Netanyahu’nun dönemin Amerikan Başkanı Barack Obama’yla manşetleri süsleyen
kapışmaları, birçok Demokrat Yahudi’yi yabancılaştırmakla kalmadı,
Cumhuriyetçiler arasında itibarının artmasına hizmet etti.
Ama belki de en
önemlisi şu: 1990’lardan bu yana Evanjelik Hristiyanlar, Cumhuriyetçi Parti
içinde en güçlü ve İsrail yanlısı en şahin kesimi oluşturmaya başladılar.

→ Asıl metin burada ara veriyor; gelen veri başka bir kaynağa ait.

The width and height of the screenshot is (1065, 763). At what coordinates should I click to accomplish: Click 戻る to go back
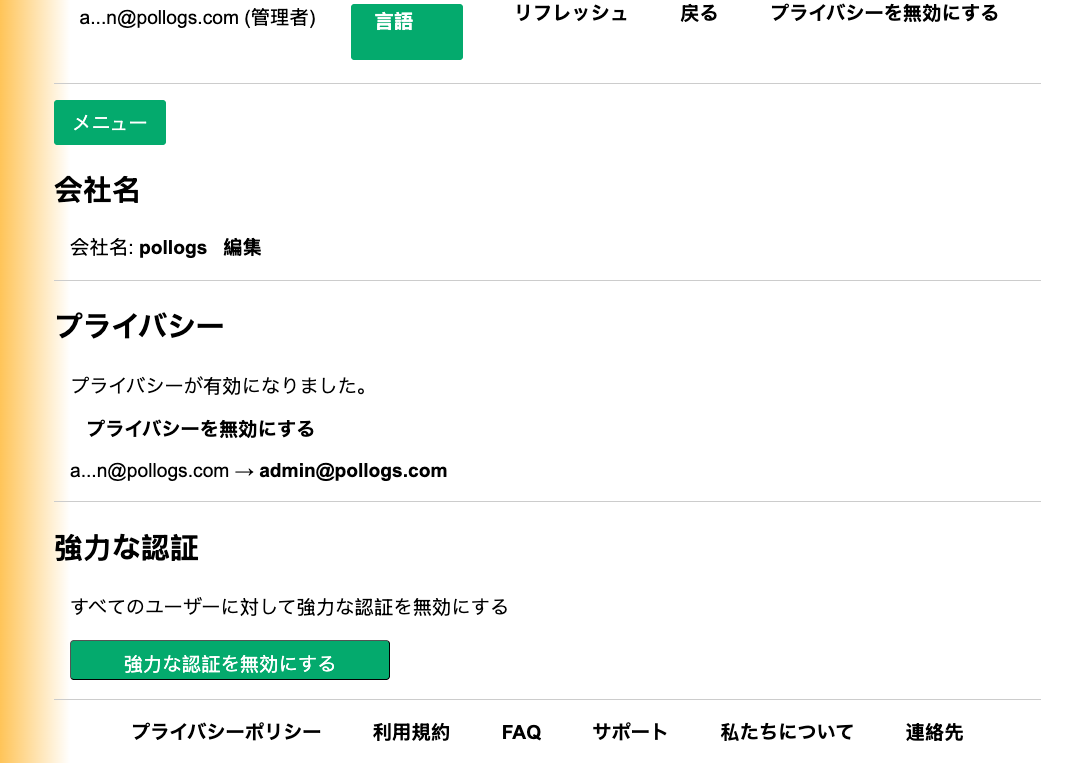click(x=697, y=14)
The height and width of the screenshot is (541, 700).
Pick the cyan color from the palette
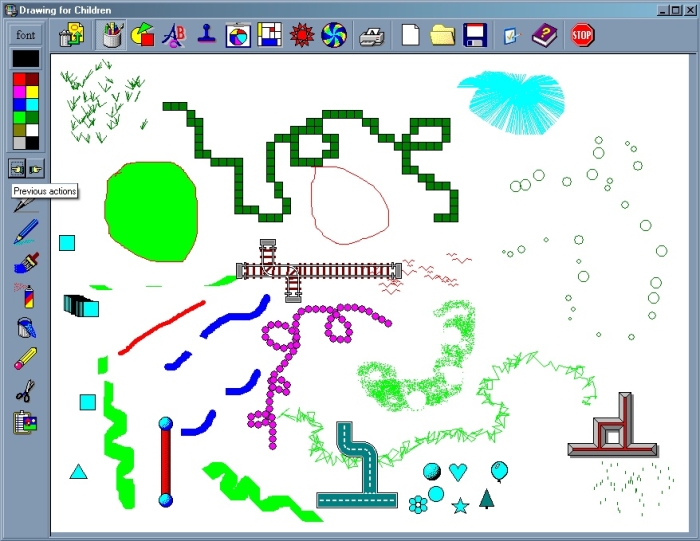(x=32, y=105)
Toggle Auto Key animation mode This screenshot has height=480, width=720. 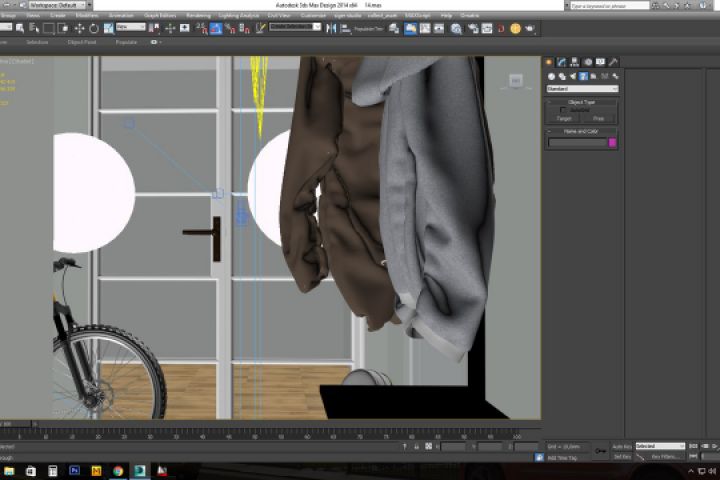[621, 446]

1970’lere kadar Evanjelikler siyasi aktivizme doğrudan katılmaktan imtina
etmekteydi. 1970’lerin sonunda Jerry Falwell’in din ile siyaseti kaynaştıran
Ahlaki Çoğunluk hareketi ortaya çıktığında İsrail temel konu değildi. Ancak
Falwell, o dönemde Yahudilere ve İsrail’e karşı karmaşık duygular içindeki
Evanjeliklere, teolojilerinin İsrail’in güçlü bir şekilde desteklenmesini öngördüğünü
vurguladı. (İsrail yanlısı birçok Evanjelik, İsa Mesih’in yeryüzüne ikinci
gelişi için İsrail’in hayati önemde olduğuna veya Kitab-ı Mukaddes’teki “Tanrı
İsrail’i kutsayanları kutsayacak, ona lanet edenlere lanet edecek” uyarısının
lafzi yorumunu takip ettiklerine inanıyorlar.) 1980’lerin başında İsrail’e
destek, güçlü bir komünizm karşıtlığıyla iç içe geçmişti; Evanjelikler Yahudi
ve Siyonist faaliyetleri sınırlayan katı politikaları sürdürdüğü için SSCB’yi
ağır bir şekilde eleştiriyorlardı.
Bugün artık İsrail,
birçok Evanjelik için oy verecekleri partiyi şekillendiren bir öncelik.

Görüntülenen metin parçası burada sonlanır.